80 procent ma z tym problem
"Parkiet" dotarł do wstępnych wyników przygotowanego przez KPMG raportu "Migracje pracowników". Ostateczna wersja raportu będzie znana pod koniec roku. - Dysponujemy już wstępnymi wynikami, które opracowaliśmy na podstawie 230 z 300 planowanych odpowiedzi. Dowodzą one, że brakuje informatyków i inżynierów, zwłaszcza w branży telekomunikacyjnej i sektorze nowych technologii - informuje Sabina Węsierska z działu Doradztwa Gospodarczego KPMG. - Około 70 proc. respondentów stwierdziło, że występuje brak specjalistów na poziomie umiarkowanym, a dodatkowo około 10 proc. udzieliło odpowiedzi "bardzo brakuje" - wyjaśnia. - Charakterystyczną tendencją jest to, że specjalistów w tej branży brakuje przede wszystkim na Śląsku i w Polsce Południowej - dodaje Katarzyna Pawłuszewicz-Mantiuk także z działu Doradztwa Gospodarczego KPMG.

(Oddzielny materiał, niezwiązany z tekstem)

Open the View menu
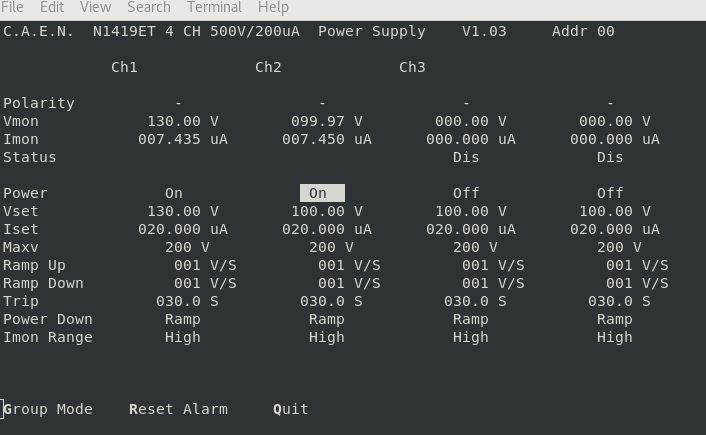 coord(95,7)
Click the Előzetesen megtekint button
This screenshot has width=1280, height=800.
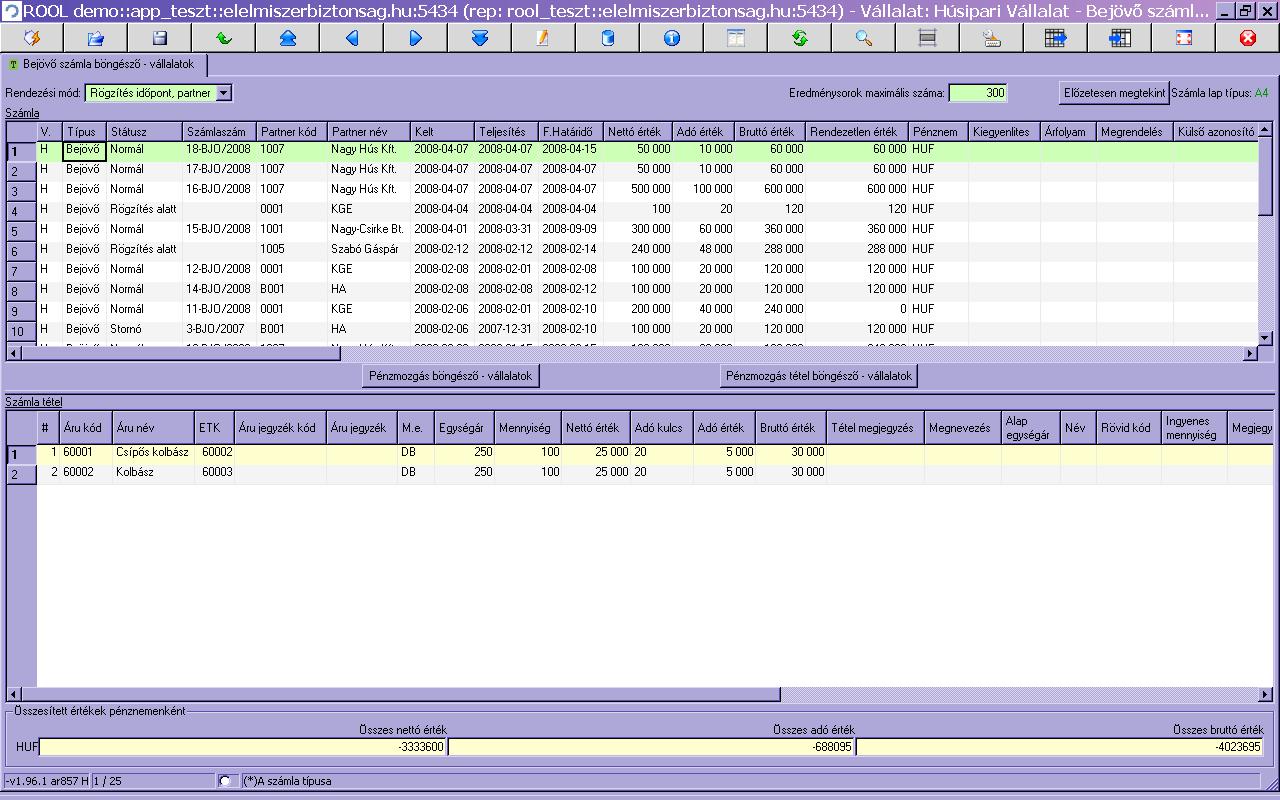coord(1114,93)
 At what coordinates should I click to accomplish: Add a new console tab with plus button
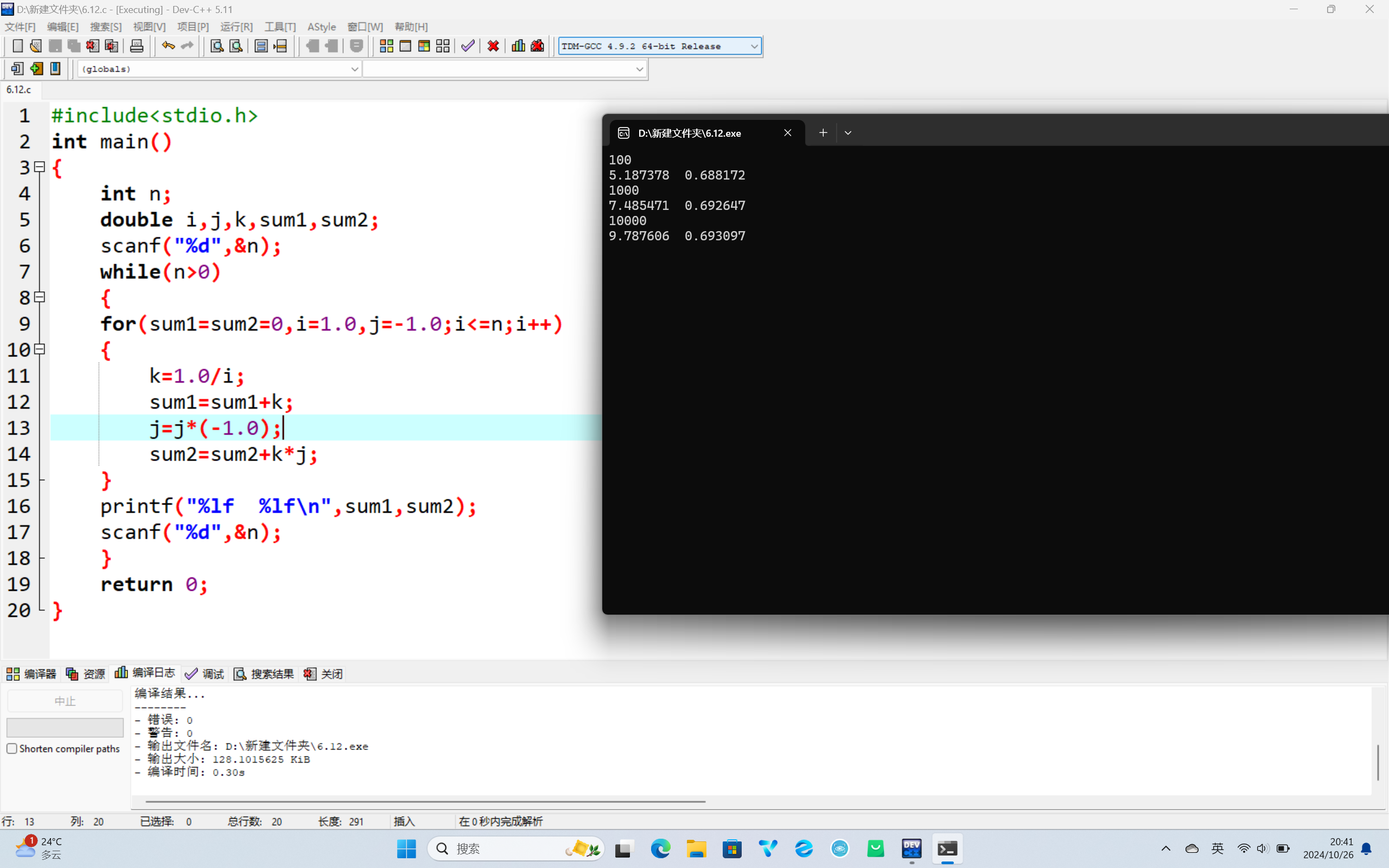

Wypowiedzi ekspertek firmy doradczej są zgodne z opinią Pawła Wojciechowskiego, prezesa Polskiej Agencji Informacji i Inwestycji Zagranicznych. - Napływ inwestycji do sektorów zaawansowanych technologicznie stwarza rosnący popyt na przedstawicieli zawodów technicznych. Zwłaszcza że polscy specjaliści są bardzo cenieni - komentuje P. Wojciechowski.
Jego zdaniem, być może nie da się jeszcze mówić o całkowitym braku inżynierów, których można byłoby zatrudnić. Ale zdecydowany niedobór widać już w pewnych branżach i regionach. Tymczasem zagraniczne koncerny zatrudniają w Polsce już kilka tysięcy specjalistów i chcą swoje kadry rozbudowywać. I tu pojawia się problem. - Proszę pamiętać, że 66 proc. wszystkich inwestycji z udziałem zagranicznego kapitału koncentruje się w czterech województwach: mazowieckim, wielkopolskim, śląskim i dolnośląskim. Krótko mówiąc, w dużych metropoliach bezrobocia wśród inżynierów już nie ma - zauważa prezes PAIiIZ.